Using Bayesian Networks to forecast barrier island geomorphology and impacts to piping plover habitat due to sea-level rise
About Dr. Ben Gutiérrez
Dr. Gutierrez is a Geologist with the U. S. Geological Survey's Coastal and Marine Geology Program in Woods Hole, Massachusetts since 2005. He received his undergraduate degree in Environmental Geology from the College of William and Mary, his Master's in Oceanography from the MIT/WHOI Joint Program in Oceanography, and his Ph.D. in Geology from the University of South Carolina. His research focuses understanding the underlying geology of different coastal settings, as well as how ocean waves and ocean currents shape the coast. He has also been involved in efforts to expand the participation of under- represented minorities in the Earth and Ocean Sciences through the USGS and the Woods Hole Diversity Advisory Committee.
About the Seminar
The ability to evaluate the impact of sea-level rise (SLR) on coastal landforms and habitats is important for informing management and policy decisions. A particular area of concern exists along the east coast of the United States, where the evolution of barrier islands over the remainder of the 21st century and beyond will require management and policy decisions in order to effectively balance human development demands and the protection of habitat quality.

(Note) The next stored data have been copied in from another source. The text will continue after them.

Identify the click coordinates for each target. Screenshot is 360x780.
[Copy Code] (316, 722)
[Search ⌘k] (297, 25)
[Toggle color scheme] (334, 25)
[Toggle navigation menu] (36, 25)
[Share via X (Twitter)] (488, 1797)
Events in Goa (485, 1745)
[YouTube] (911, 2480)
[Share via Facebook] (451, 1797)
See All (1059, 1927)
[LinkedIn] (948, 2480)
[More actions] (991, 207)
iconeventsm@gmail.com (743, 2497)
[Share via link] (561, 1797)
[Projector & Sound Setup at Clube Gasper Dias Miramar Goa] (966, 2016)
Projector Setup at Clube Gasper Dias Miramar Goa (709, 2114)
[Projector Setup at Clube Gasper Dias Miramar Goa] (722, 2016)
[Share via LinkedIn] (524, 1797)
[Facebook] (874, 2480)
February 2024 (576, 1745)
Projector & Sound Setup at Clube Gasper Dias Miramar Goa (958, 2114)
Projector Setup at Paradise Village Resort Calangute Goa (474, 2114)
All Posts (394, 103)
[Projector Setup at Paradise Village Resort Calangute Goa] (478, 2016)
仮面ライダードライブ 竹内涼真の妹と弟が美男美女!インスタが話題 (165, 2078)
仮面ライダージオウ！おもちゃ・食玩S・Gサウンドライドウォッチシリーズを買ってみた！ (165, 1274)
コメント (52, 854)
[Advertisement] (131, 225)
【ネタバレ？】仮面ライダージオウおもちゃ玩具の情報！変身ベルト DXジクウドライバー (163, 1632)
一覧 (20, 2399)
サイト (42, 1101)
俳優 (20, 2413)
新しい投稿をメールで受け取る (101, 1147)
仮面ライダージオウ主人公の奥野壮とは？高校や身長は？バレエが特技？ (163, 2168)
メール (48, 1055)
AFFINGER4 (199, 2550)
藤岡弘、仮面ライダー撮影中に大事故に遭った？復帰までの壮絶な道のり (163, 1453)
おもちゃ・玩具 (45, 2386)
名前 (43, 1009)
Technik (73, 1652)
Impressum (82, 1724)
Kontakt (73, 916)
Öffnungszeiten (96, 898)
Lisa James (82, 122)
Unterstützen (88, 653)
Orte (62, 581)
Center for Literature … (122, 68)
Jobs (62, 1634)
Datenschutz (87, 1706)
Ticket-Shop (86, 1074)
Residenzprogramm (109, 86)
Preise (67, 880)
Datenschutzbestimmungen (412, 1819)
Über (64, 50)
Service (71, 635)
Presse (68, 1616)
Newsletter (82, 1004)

We developed methods to evaluate the evolution of barrier islands and associated habitat changes for piping plovers (Charadrius melodus), a threatened species that relies on beach and barrier island habitats, under different SLR scenarios. Our modeling approach provides probabilistic forecasts of barrier island morphology and habitat suitability under different rates of relative SLR. To implement this approach, we use Bayesian networks to predict the most likely (1) shoreline change rate, (2) barrier island morphology, and (3) plover habitat suitability. We show applications for several national parks and wildlife refuges in the northeastern United Sates. Our results show that distinct geomorphic conditions are associated with different long-term shoreline change rates and that shoreline change rates depend on SLR rates. This modeling framework also allows us to evaluate scenarios related to coastal management plans and/or future scenarios where shoreline-change rates may differ from those observed historically. Initial results show that modest SLR rates may increase the area of suitable piping plover nesting habitat in 50‒100 years and also indicate the level of effectiveness of certain management strategies in promoting habitat availability.